I am making a computer cabinet for my computer room. It will hold my PC, printer, scanner and several external hdd's. What I have is two solid wood base cabinets (18 in wide each) each with a drawer and a single door. My plan is to attach them side by side. I have already found a perfect place for my external hdd's to sit on a shelf underneath in one cabinet. And I am building a slide out tray (half drawer?) so I can put the scanner on it out of the way and just slide it out when needed.

Note: My main computer desk has two monitors on it and more junk that I care to admit. :-(

My question is this ---what type of material is available that I can use for a top? It will be approx 40" wide x 30 ish deep.

I thought about...
1) Use poplar boards and make the top using pocket screws to attach the pieces together, then cut to the final size before staining and installing. However, I don't have a planer or joiner and worry about unevenness due to bowing.

2) Use 3/4 inch plywood to make the top and trim the edges with poplar. 

I already have stain that will closely match the cabinet finish so I am good to go. The cabinet finish appears to be maple wood with a cherry type stain. Actually kinda dark. The stain I will be using is MinWax "Gunstock".

I don't really like the grain of Oak. About all my local Lowe's carries is Oak and Birch. Are there any other options available? I will need to buy a 4x4 foot piece if I use plywood.

Any advice or tips appreciated.
Thanks
Mike


----------



## bill (May 21, 2004)

Option 2 sounds good to me with A grade plywood. Birch is common because of it's strength and very little if any creep.


----------



## Trls (Jun 17, 2008)

Buy a solid core birch finish 3'0 x6'8 door slab and cut it to fit, you can buy birch veneer to edge it with. 80 Bison Lumber


----------



## Hooked (Oct 15, 2004)

Mike, you might consider taking a drive over to Clarks Hardwoods over in the Heights to pick up the plywood of your choice. 
Many years ago I built our computer furniture out of oak plywood and trimmed it with oak 1x2. With a very light stain and many coats of poly it still looks like new.


----------



## MT Stringer (May 21, 2004)

Thanks for everyone's input.

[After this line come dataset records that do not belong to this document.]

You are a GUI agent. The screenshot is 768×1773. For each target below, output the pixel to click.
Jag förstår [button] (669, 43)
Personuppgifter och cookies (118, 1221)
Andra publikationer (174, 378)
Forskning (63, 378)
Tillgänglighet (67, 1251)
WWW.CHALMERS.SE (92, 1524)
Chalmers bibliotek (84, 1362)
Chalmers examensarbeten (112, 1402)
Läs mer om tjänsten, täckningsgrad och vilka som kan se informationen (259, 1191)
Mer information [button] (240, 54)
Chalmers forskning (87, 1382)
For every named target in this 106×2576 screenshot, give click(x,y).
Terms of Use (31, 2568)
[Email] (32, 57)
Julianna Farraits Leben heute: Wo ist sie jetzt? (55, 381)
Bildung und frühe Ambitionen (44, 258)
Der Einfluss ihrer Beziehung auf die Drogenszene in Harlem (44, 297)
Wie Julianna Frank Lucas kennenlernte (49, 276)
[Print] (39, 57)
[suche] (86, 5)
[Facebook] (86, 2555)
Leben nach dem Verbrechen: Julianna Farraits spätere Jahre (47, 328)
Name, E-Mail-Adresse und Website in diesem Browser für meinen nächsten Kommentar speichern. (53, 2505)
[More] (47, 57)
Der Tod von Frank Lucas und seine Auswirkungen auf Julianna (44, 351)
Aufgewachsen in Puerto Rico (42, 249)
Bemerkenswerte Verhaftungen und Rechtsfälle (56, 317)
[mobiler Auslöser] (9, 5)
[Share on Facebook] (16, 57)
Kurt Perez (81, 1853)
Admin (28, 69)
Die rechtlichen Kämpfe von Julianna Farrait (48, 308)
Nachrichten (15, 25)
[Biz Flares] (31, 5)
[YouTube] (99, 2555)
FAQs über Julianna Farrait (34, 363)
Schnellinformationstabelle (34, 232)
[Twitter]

I finally decided to build the top out of plywood so...off I went to Clark's and bought a sheet of Maple plywood and some edge banding to trim the edges. The salesman cut the sheet in half and loaded it in my truck. Nice folks. Man, I could spend a lot of money in that place! Sorta like the high end camera stores I have been in.


----------



## Hooked (Oct 15, 2004)

I shoulda warned you to leave checkbook and credits cards at home. 

Let's see pics when you get it finished.


----------



## Podzie (Feb 8, 2011)

We did something similar, but just biscuit joined some cheap 8" yellow pine boards from Lowe's. After sanding, staining, sealing it all came out okay.

Post pics when you're done!


----------



## MT Stringer (May 21, 2004)

*Project Complete!*

My computer room needed some organization so I bought a couple of cabinet bases, screwed them together and made the table top out of the maple plywood. I used maple veneer for the edge banding. That was my first try and it turned out pretty good. I tried to match the stain as best I could. Looks pretty good in subdued lighting! 

I made a larger shelf for one cabinet to hold my network storage hard drives. Each cabinet has a power strip so I can route the power cords and wall warts from inside and not have all those unsightly cords laying everywhere.

In the other cabinet, I built a sliding shelf that holds my scanner. I don't use it much but it is easy to pull it out when needed. Certainly freed up some desk space.

Here is a slide show of the pics I tool during construction.
http://s226.photobucket.com/albums/dd265/mt_stringer/Computer Storage Cabinets/?albumview=slideshow


----------



## bill (May 21, 2004)

Looks good


----------



## Hooked (Oct 15, 2004)

Very nice!!

However, you're retired..........not supposed to get these projects done so quickly.


----------